El problema preocupó tanto a Elías Juárez que pidió a sus compañeros del departamento de Robótica de la Universidad de Cádiz que diseñaran un robot bombista, una máquina celestial que fuera capaz de sustituir a los humanos en este puesto que nadie quiere. Lo primero que hicieron es encargar un estudio de campo que concluyó que sólo uno de cada diez bombistas de agrupaciones había soñado con ese puesto. Tan sólo en Paterna existía una gran afición a salir tocando el bombo.
Tres años de trabajo ha costado diseñar a Casar 16. Su nombre viene de Caja de Sardinas, la que se utilizaban antiguamente con los bombos. Los antiguos bombistas tenían que oler una barbaridad a arencón.
El prototipo ya está casi listo y saldrá a la calle el próximo viernes de Carnaval formando parte de la callejera 'Los chirigoteros automáticos'. "Iremos todos vestidos de robots para que nadie se dé cuenta de que Casar 16 es diferente. Nos lo ha aconsejado el psicólogo del robot, que dice que es muy importante que no se sienta sólo en su primer encuentro con la humanidad…". "Es que hay mucho sieso", dijo el científico que se puso por un momento en modo barra de bar.
De hecho Casar 16 está diseñado hasta el último detalle. "Sabe apoyarse en una barra de bar y el moscatel Gloria que se bebe es el que le sirve de combustible para alimentar sus baterías. Lleva un radar incorporado que le permite incluso saber cual es el puesto más cercano de Tere la la de La Tartana.
Casar 16 tiene forma humana. De hecho está inspirado en el famoso bombista gaditano Pepe El Formica llamado así porque su forma recuerda a lo que era una mesa como las que antes había en las cocinas, unas patitas como de pollo sietemesino y un abdomen al que el bombo se adaptaba de forma natural. De hecho al Formica no había ni que ponerle los amarres por la espalda porque se le quedaba incrustao el bombo.

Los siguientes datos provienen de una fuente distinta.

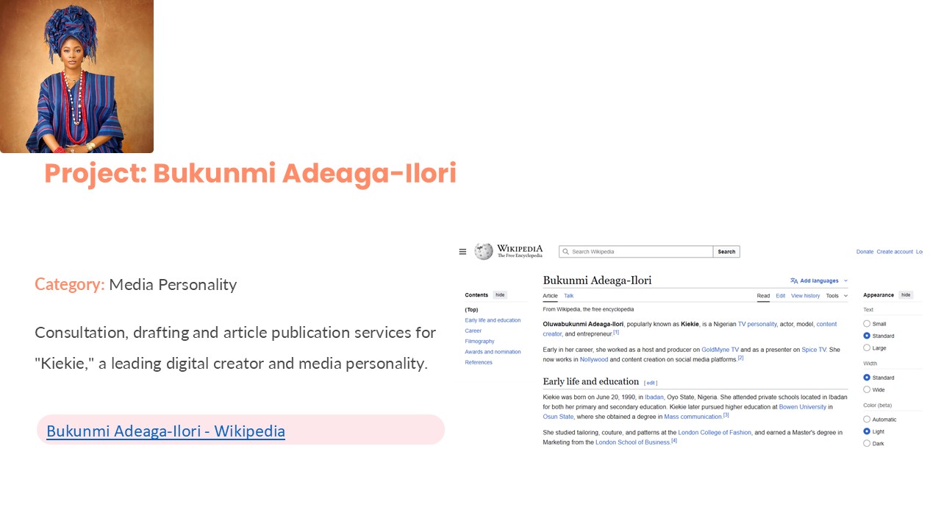Expand the Tools dropdown menu

[x=837, y=296]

Como la chirigota va vestida de robot no han tenido ni que hacerle la cara. ¿Cómo se mueve, Elías? Pues a ruedas como el Santo Entierro… no va a querer que vaya a paso horquilla. Qué el robot es bombista, no el capataz de La Piedad.

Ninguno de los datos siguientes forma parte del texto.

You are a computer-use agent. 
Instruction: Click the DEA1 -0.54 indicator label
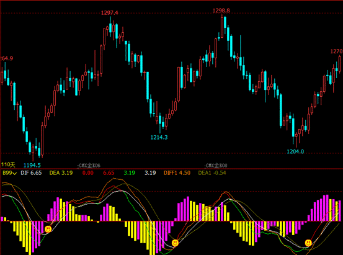212,173
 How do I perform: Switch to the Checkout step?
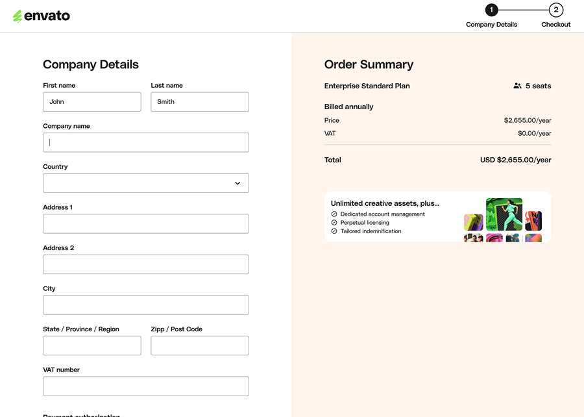click(x=556, y=24)

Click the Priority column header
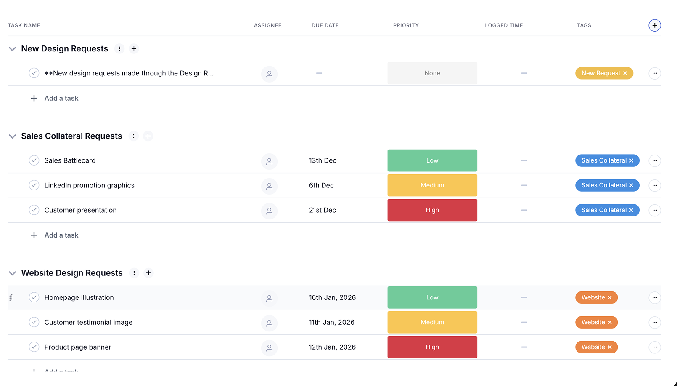(406, 25)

Casar 16 está elaborado en pilanganato de poliedramida… me lo acabo de inventar, pero suena a tecnología punta una jartá. La verdad es que como la cosa estaba chunga de presupuesto taparon los jierros de muñeco robótico con cajas de poliespán donde venían los langostinos de Sanlúcar que compraron para la comida de Navidad.

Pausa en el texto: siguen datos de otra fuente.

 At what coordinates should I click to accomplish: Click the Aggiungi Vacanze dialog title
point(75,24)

Casar 16 en su primera prueba tocó el bombo como si hubiera salido toda su vida en la banda de música de la Cruz Roja de Puerto Real y fijaté si estaba perfeccionado el robot que hasta vendió 7 libretos a unas alemanas que los vieron actuar en la calle Cobos… lo que es la tecnología punta. ¿Jander Clander? Preguntó él… son 7 euros.